## Sentence-Level or Token-Level? A Comprehensive Study on Knowledge Distillation
Jingxuan Wei, Linzhuang Sun, Yichong Leng, Xu Tan, Bihui Yu, Ruifeng Guo
Keywords: Natural Language Processing: NLP: Machine translation and multilinguality, Natural Language Processing: NLP: Interpretability and analysis of models for NLP, Natural Language Processing: NLP: Other, Natural Language Processing: NLP: Summarization
IJCAI/2024/Proceedings/0722 - Sentence-Level or Token-Level? A Comprehensive Study on Knowledge Distillation.pdf

### Implementation
_Given the documentation given by the authors on the method, how much time investment would it be to re-implement the method from scratch?_

[6]

The authors do not share their implementation. However, they do directly link three sources/libraries/implementations they used for their experiments. Section 4.2 contains a few details on how the implementation was done, figure 1 has a high level architecture view. The linked sources used do lower the cost of re-implementation, however the absence of their own still has a substanial impact as many details/decisions by the authors could be determined from it.

### Data
_Given the data description in the documentation, how much effort take to either: Find the same dataset the authors used, or similar datasets and defend the comparability, or acquire one from scratch?_

[6]

(4/4)

The authors use four data sets for their experiments, provide short descriptions on them and some statistics. No citations or links are provided, so the independent investigators will have to determine where/if these data sets are available.

### Configuration 
_Given the (hyper)parameters, including semantic parameters, of the method: How much effort would it take to acquire the algorithm configurations used for their results, and compare against their budgetary constraints?_

[1]

The presented method is an analysis of token levels in NLP, there is no algorithm presented that is configurable, however they do apply noise to the task for which they provide details and proportions on in the experimental setup. 

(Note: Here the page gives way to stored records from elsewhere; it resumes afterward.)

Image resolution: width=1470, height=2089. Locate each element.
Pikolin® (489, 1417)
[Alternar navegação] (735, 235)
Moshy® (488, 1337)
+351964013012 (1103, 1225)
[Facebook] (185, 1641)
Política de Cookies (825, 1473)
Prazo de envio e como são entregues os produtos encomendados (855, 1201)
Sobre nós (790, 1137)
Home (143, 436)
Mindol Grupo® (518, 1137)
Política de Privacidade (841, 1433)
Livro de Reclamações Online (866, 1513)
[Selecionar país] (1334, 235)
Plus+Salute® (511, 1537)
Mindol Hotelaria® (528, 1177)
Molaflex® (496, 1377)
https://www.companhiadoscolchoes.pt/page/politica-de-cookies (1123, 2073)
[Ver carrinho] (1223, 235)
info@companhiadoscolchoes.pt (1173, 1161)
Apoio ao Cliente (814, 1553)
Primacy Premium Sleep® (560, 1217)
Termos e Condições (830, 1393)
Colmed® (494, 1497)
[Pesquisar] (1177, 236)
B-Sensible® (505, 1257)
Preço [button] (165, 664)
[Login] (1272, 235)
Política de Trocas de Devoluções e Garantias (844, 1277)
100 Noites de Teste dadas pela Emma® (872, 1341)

### Experimental Procedure
_Given the experimental set-up of the work, how difficult is it to set up a new experiment, similar to those presented in the original work, with the same procedure?_

[2]

The authors state their three types of noise introduction for the experiments, note they use BLEU as a metric (which does require NLP experience, as it is not explained). There is no training/testing procedure specified as the method does not have a training process.

### Expertise
_How much effort would it take to acquire the expertise required to reproduce the work independently relying on the available documentation?_

[3]

Requires a thorough understanding of NLP to understand the task.